Document segment
■ ■ ■ ■ ■ ■ ■

Computing its solutions $y_1$ and $y_2$ and inserting them into the representation (7.20) yields, after simplifications, the identity (5.10).

From (5.10) we extract here only the coefficient $a_{6,7}(\alpha , \beta )$, which must be equal to $-7s$, and in this way we obtain, after division by $(-7)$, a representation of $s$ which depends solely on $\alpha $ and $\beta $

\begin{align} \label{formula88} s(\alpha ,\beta ):=& \tfrac {1}{63}\Big(14\alpha +21\beta \\ \nonumber & +\tfrac {72(1+\alpha )(1+\beta )}{-4+\alpha ^2+(-4+\beta )\beta -2\alpha (2+\beta )}-\tfrac {72(-1+\alpha )(-1+\beta )}{-4+\alpha ^2-2\alpha (-2+\beta )+\beta (4+\beta )} \\ \nonumber & +\tfrac {36(-1+\alpha ^2)(\alpha -\beta )}{-4+(\alpha -\beta )(3\alpha +\beta )}+\tfrac {4\alpha (-5+\alpha ^2)-4(3+\alpha ^2)\beta }{4+(\alpha -\beta )(\alpha +3\beta )}\Big). \end{align}

With the goal to find the optimal values of the parameters $\alpha $ and $\beta $ we utilize Formula (32) of [ 41 , Corollary 3 ] which is a bivariate polynomial equation in the variables $\alpha $ and $\beta $. After evaluation of the well-defined determinants occurring there and after simplification we arrive at the following identity

\begin{equation} \label{formula89} \begin{split} & 0=h(\alpha ,\beta ):=\\ & =4096 + \alpha ^{12} + 12 \alpha ^{11} \beta - 10240 \beta ^2 + 14080 \beta ^4 - 9984 \beta ^6 + 1776 \beta ^8 + 280 \beta ^{10} \\ & - 7 \beta ^{12} \! +\! 2 \alpha ^{10} (92 \! -\! 59 \beta ^2) \! +\! 4 \alpha ^9 \beta (-36 \! +\! 91 \beta ^2) + \alpha ^8 (-1040 \! +\! 1976 \beta ^2 - 441 \beta ^4) \\ & -8 \alpha ^5 \beta (-192 + 1328 \beta ^2 - 1460 \beta ^4 + 225 \beta ^6) + 4 \alpha ^6 (1856 - 1072 \beta ^2 - 868 \beta ^4 \\ & +315 \beta ^6) \! +\! 4 \alpha (-2 \! +\! \beta ) \beta (2 \! +\! \beta ) (-768 \! +\! 640 \beta ^2 \! -\! 192 \beta ^4 \! +\! 312 \beta ^6 + 7 \beta ^8) - 4 \alpha ^3 \beta \\ & (4352 \! -\! 8448 \beta ^2 \! +\! 4832 \beta ^4 \! -\! 912 \beta ^6 + 121 \beta ^8) + 3 \alpha ^4 (-2816 - 2816 \beta ^2 + 7904 \beta ^4 \\ & -2544 \beta ^6 + 437 \beta ^8) - 24 \alpha ^7 \beta (-208 + 7 \beta ^2 (24 + \beta ^2)) + 2 \alpha ^2 (-1024 + 12544 \beta ^2 \\ & +3 \beta ^4 (-4992 + 1760 \beta ^2 - 604 \beta ^4 + 7 \beta ^6)). \end{split} \end{equation}

7.35

We now merge equation (7.34) with equation (7.35). This we accomplish with the Mathematica call

\begin{equation} \label{formula810} \begin{split} {\bf Reduce[}& h(\alpha ,\beta )==0 \, \wedge \, s==s(\alpha ,\beta ) \, \wedge \, s>\tan ^2\left(\tfrac {\pi }{14}\right) \, \wedge \\ & 1<\alpha <\beta \, \wedge \, \beta >1+2\tan ^2\left(\tfrac {\pi }{14}\right),\{ \alpha \} {\bf ]} \end{split} \end{equation}

7.44

and with the analogous call when solving for $\beta $. The outcome of this reduction is that for an assigned fixed $s{\gt}\tan ^2\left(\pi /14\right)$, but $s\neq 1/7$, the optimal parameters $\alpha ^{*}$ and $\beta ^{*}$ are to be determined as indicated in (5.12)–(5.15).

■ ■ ■ ■ ■ ■ ■

Source excerpt

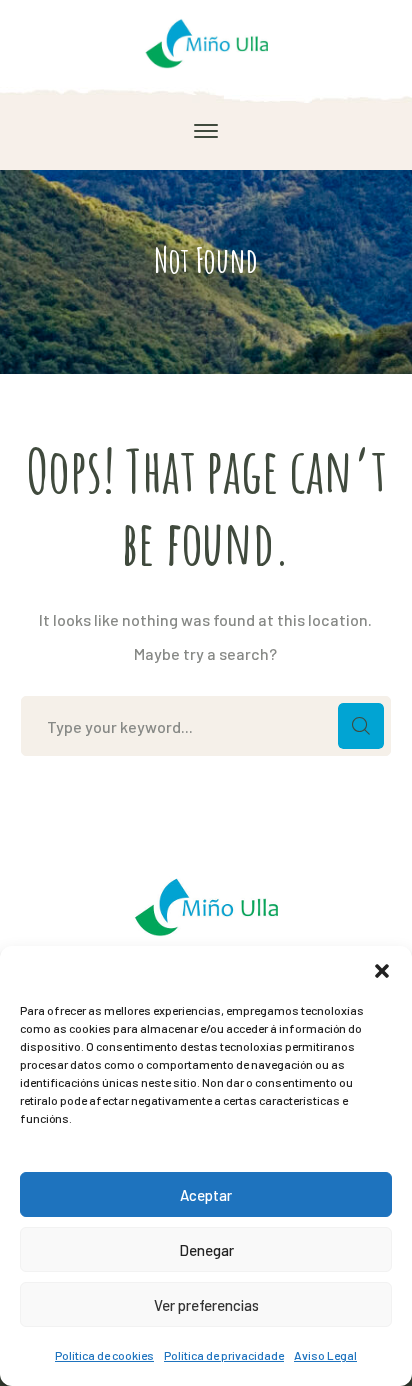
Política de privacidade (224, 1355)
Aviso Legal (325, 1355)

■ ■ ■ ■ ■ ■ ■

Problems to solve
a - From the excerpt on optimal parameters above, copy the passage between "We now merge" and "indicated in (5.12)–(5.15).", inclusive.
b - Condense the paragraph in the optimal-parameters excerpt that begins "With the goal to find the optimal values" into a shorter version that keeps its main facts.

Task responses
a -
We now merge equation (7.34) with equation (7.35). This we accomplish with the Mathematica call

\begin{equation} \label{formula810} \begin{split} {\bf Reduce[}& h(\alpha ,\beta )==0 \, \wedge \, s==s(\alpha ,\beta ) \, \wedge \, s>\tan ^2\left(\tfrac {\pi }{14}\right) \, \wedge \\ & 1<\alpha <\beta \, \wedge \, \beta >1+2\tan ^2\left(\tfrac {\pi }{14}\right),\{ \alpha \} {\bf ]} \end{split} \end{equation}

7.44

and with the analogous call when solving for $\beta $. The outcome of this reduction is that for an assigned fixed $s{\gt}\tan ^2\left(\pi /14\right)$, but $s\neq 1/7$, the optimal parameters $\alpha ^{*}$ and $\beta ^{*}$ are to be determined as indicated in (5.12)–(5.15).

b - To find the optimal α and β, Formula (32) of [41, Corollary 3] is used. It is a bivariate polynomial equation in α and β. Evaluating its determinants and simplifying gives the identity that follows.